The HoS merely gave him a withering look, then got up to get more coffee.

While Maxwell’s back was turned, Jack leaned closer to his friends. “Did Maria say what Tan was trying to find out from Blade?”

Lydia shook her head. “She said she only saw some footage, no sound, but that Tan looked pretty pissed when he left the cell, too.”

Jack suppressed a smile. Ethan could irritate a saint with nothing but politeness, and Tan was far from a saint. Of all the directors within the Office, Tan was the one with the biggest reputation for ruthlessness. He was the very embodiment of “the ends justify the means.” While Jack had little experience of Tan personally, he had run afoul of the man’s methods a couple of times. Namely ETA field operatives with job parameters so wide they were barely any better than the bad guys they were hunting, and anything short of open warfare on the streets in front of a dozen news cameras was retroactively approved. Basically, when Tan wanted something, he got it, with very little regard for the cost.

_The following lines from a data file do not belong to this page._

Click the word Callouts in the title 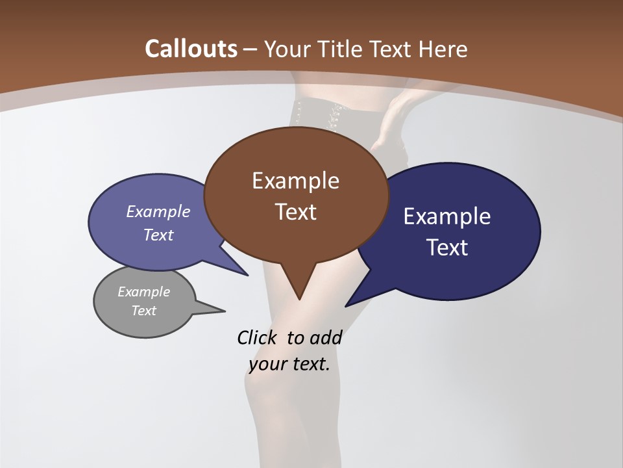pyautogui.click(x=191, y=49)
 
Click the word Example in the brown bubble pyautogui.click(x=295, y=181)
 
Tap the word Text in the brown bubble pyautogui.click(x=295, y=212)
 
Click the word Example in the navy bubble pyautogui.click(x=447, y=216)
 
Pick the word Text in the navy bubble pyautogui.click(x=447, y=248)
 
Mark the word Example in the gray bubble pyautogui.click(x=143, y=292)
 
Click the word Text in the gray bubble pyautogui.click(x=143, y=311)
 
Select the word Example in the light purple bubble pyautogui.click(x=158, y=211)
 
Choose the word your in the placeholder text pyautogui.click(x=266, y=364)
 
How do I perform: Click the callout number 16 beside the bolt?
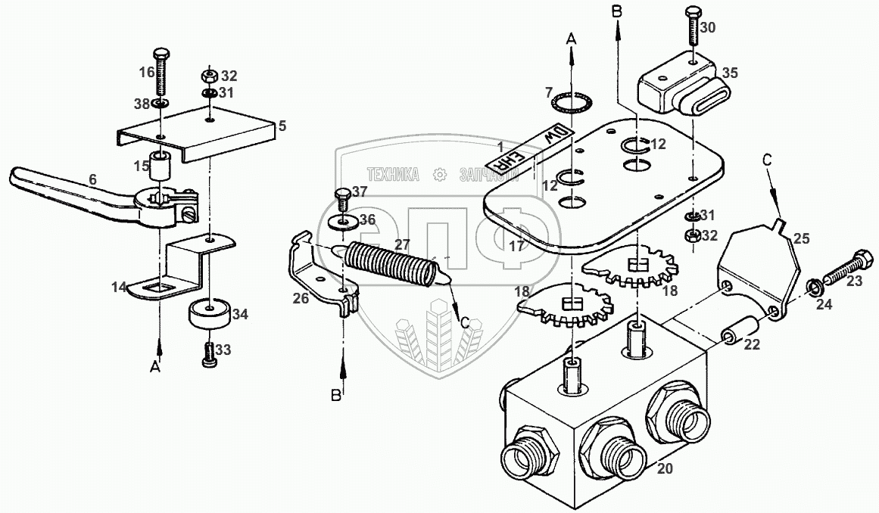point(146,72)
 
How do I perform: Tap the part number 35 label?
point(729,74)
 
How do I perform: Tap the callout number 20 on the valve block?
point(665,468)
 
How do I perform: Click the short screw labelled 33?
point(209,354)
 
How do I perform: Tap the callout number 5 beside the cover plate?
point(282,127)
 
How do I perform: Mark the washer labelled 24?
point(813,288)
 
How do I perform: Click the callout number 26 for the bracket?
point(302,298)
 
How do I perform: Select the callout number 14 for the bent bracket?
point(120,287)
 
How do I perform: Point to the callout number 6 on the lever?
point(92,180)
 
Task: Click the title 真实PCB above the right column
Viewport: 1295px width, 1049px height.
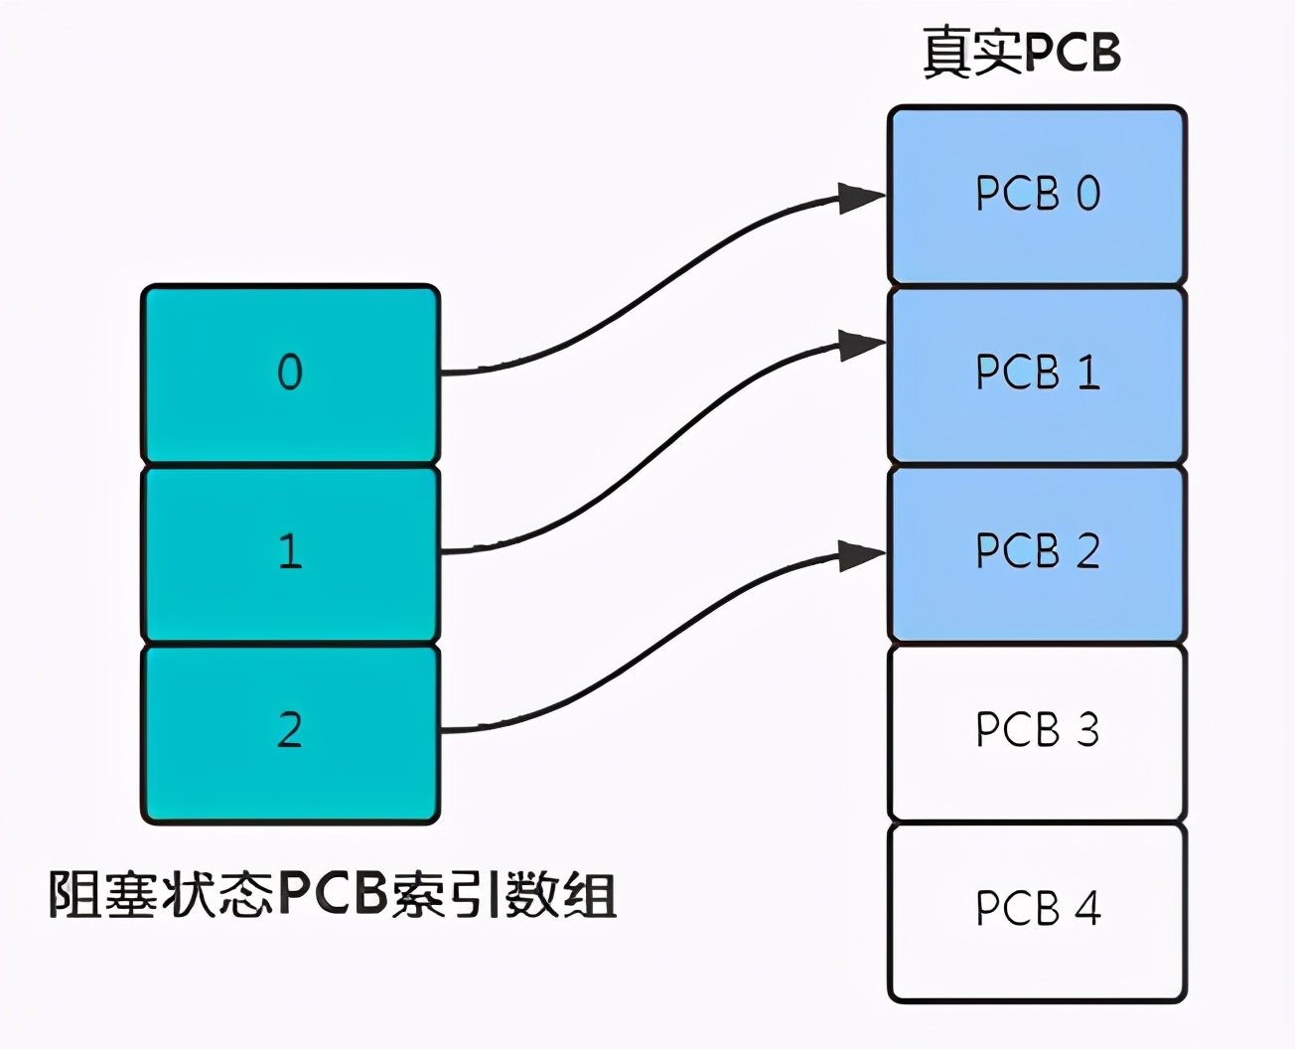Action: pos(1022,52)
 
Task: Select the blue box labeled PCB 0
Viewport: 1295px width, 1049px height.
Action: pos(1037,196)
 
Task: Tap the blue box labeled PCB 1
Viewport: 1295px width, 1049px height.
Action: pos(1037,375)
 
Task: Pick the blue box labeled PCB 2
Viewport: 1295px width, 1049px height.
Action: pos(1037,553)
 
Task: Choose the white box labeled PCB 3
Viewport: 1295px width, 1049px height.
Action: pos(1037,732)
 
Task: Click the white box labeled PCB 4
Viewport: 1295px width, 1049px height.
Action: pos(1037,911)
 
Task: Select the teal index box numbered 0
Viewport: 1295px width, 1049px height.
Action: pos(290,375)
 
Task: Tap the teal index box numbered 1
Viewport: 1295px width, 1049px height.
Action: pos(290,553)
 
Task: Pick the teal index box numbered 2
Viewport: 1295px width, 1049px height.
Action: pos(290,732)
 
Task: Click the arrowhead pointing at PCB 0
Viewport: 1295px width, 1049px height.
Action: pos(860,198)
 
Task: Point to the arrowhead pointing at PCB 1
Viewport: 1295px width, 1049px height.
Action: pos(860,346)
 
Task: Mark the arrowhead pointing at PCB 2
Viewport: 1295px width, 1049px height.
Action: pos(860,555)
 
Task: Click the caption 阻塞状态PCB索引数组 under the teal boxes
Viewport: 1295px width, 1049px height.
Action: pos(333,895)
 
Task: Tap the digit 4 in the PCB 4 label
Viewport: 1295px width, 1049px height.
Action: pos(1088,909)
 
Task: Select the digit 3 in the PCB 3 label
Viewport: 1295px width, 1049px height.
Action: pos(1088,730)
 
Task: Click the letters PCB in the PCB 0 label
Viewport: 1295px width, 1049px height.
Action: pos(1018,194)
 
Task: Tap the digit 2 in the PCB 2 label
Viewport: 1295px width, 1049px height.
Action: pos(1088,551)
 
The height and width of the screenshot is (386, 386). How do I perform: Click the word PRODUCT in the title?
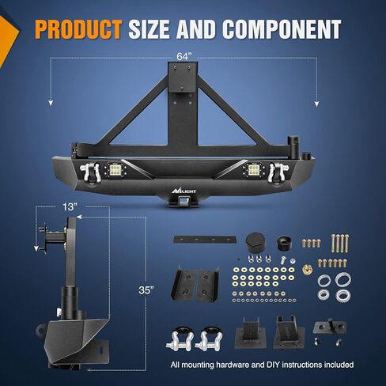(x=78, y=29)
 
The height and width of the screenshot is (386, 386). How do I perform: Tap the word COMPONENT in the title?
(x=282, y=29)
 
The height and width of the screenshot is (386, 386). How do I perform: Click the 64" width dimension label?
(x=184, y=56)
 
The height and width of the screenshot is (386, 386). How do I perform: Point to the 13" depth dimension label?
(x=70, y=207)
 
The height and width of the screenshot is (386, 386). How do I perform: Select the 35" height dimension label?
(x=146, y=290)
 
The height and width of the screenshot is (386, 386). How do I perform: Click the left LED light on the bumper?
(x=115, y=170)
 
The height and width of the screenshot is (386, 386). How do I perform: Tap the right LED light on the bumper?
(x=254, y=170)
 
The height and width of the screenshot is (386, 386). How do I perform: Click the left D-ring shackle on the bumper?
(x=90, y=172)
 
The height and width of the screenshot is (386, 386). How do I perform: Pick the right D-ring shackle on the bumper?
(x=278, y=172)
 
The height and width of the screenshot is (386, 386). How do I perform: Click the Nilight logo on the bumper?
(x=184, y=190)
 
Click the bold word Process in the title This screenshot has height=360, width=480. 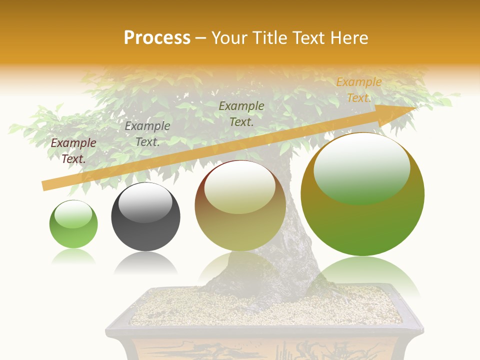click(157, 38)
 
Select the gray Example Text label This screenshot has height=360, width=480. click(148, 134)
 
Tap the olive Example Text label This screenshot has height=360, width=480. click(242, 114)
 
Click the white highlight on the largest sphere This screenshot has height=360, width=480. click(362, 160)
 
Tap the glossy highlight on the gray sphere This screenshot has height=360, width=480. click(145, 201)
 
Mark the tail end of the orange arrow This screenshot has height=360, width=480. click(45, 186)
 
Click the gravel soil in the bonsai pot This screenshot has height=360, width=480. click(260, 305)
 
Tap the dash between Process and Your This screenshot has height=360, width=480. click(200, 38)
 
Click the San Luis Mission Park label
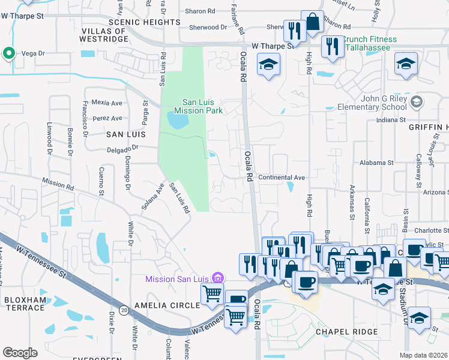click(x=198, y=106)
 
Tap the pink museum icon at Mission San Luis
click(x=218, y=278)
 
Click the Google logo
click(x=19, y=353)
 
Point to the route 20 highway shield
click(x=124, y=310)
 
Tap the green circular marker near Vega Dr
click(x=9, y=54)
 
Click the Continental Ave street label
click(x=282, y=178)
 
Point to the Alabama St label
click(x=376, y=162)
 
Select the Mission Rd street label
click(x=57, y=182)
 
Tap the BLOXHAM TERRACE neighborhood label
click(x=24, y=303)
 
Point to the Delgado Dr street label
click(x=123, y=146)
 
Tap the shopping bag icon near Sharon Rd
click(x=312, y=23)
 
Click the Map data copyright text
click(x=423, y=355)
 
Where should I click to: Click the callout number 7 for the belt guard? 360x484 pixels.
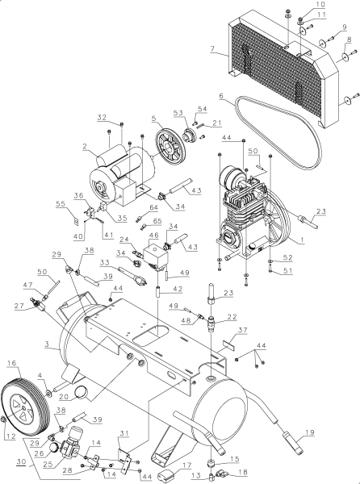212,48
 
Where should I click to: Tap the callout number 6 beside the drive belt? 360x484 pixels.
221,96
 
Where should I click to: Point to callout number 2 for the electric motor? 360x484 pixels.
85,147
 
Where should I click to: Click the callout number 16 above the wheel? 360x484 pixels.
12,363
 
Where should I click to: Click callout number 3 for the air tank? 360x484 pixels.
47,344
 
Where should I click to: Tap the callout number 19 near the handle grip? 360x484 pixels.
310,432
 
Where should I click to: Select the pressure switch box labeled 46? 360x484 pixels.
157,257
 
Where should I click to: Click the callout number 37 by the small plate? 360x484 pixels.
243,330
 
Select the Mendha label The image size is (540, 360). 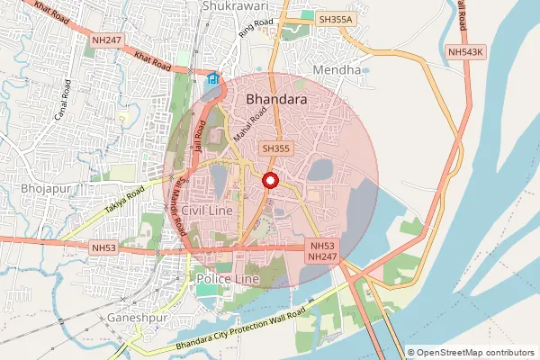(x=336, y=69)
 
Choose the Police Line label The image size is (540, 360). (x=227, y=280)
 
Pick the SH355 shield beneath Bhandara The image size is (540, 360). (x=275, y=148)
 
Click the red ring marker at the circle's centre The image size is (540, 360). (x=269, y=181)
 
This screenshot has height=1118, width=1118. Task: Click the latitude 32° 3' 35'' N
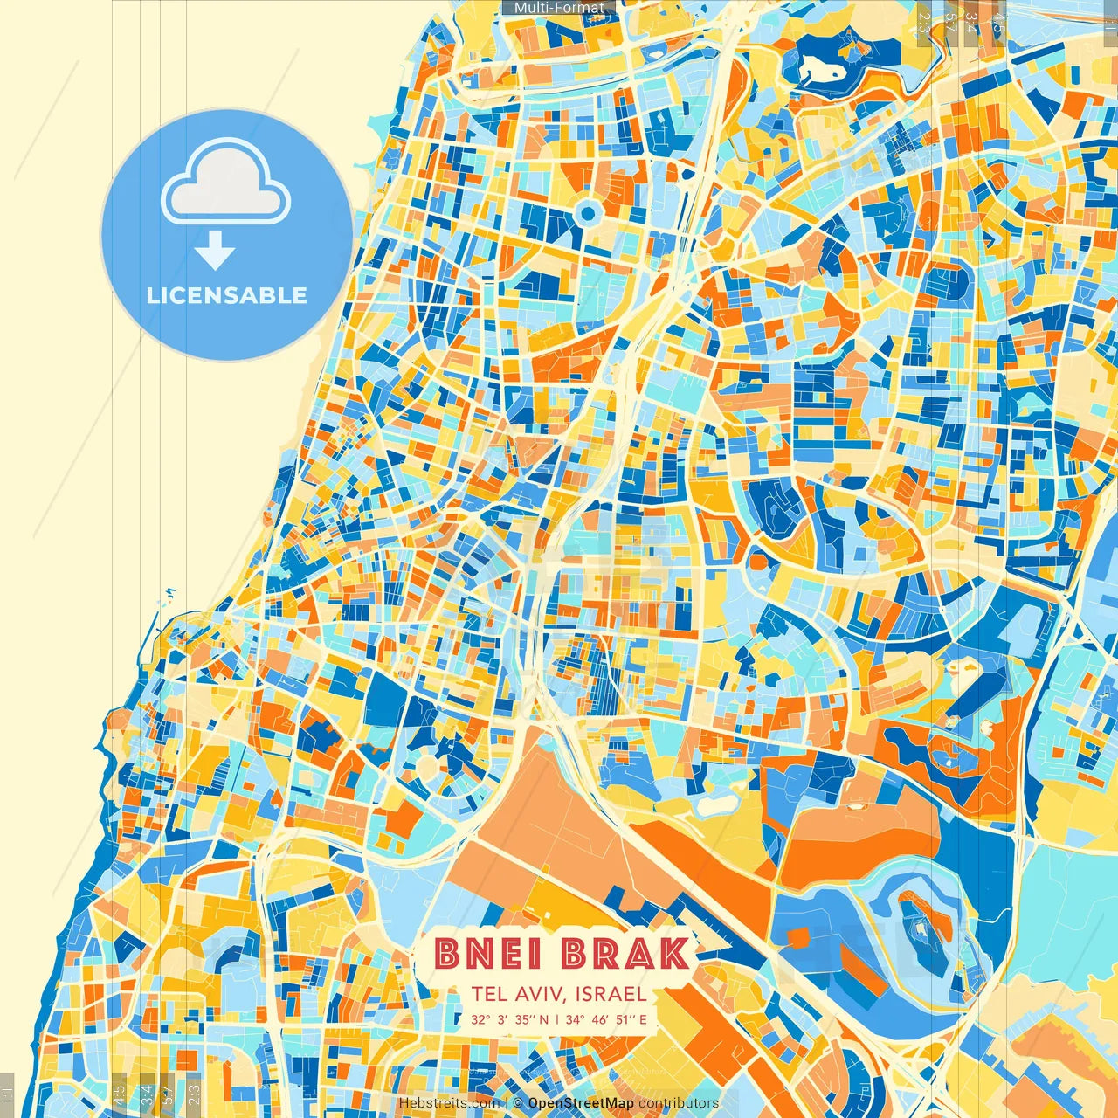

He probably would have gotten Jack when he offered him a job with ETA, as well, but for one very strong reason why Jack would never have accepted it.

“I bet,” Lewis said, his voice lowered so much Jack had to lean even closer, “Tan’s after something connected to the Valadian op. McIntosh got you inserted so quick no one else knew about it, and when Tan found out, it was like WW3 here. He claimed McIntosh’s rash actions would endanger some of his own operations.”

Lewis had a talent for intuitive leaps that proved correct, but this wasn’t even a stretch for Jack to credit. Valadian’d had a lot of contact with criminal organisations outside of the Meta-State, and some of those organisations would be on Tan’s watch list. Jurisdiction on such cases could get messy and usually required some level of collaboration between ITA and ETA. If Tan hadn’t known about Valadian before Jack was sent in, that meant McIntosh had bypassed even more SOPs than Jack had initially suspected.

On top of that, if Tan had been so pissed off he’d abandoned his usually reserved attitude and confronted McIntosh openly, then whatever connection he had to Valadian had to be something very important.

While trying to work out what McIntosh’s angle was, Jack now had to consider that Tan was involved in it all beyond sitting in on a review meeting.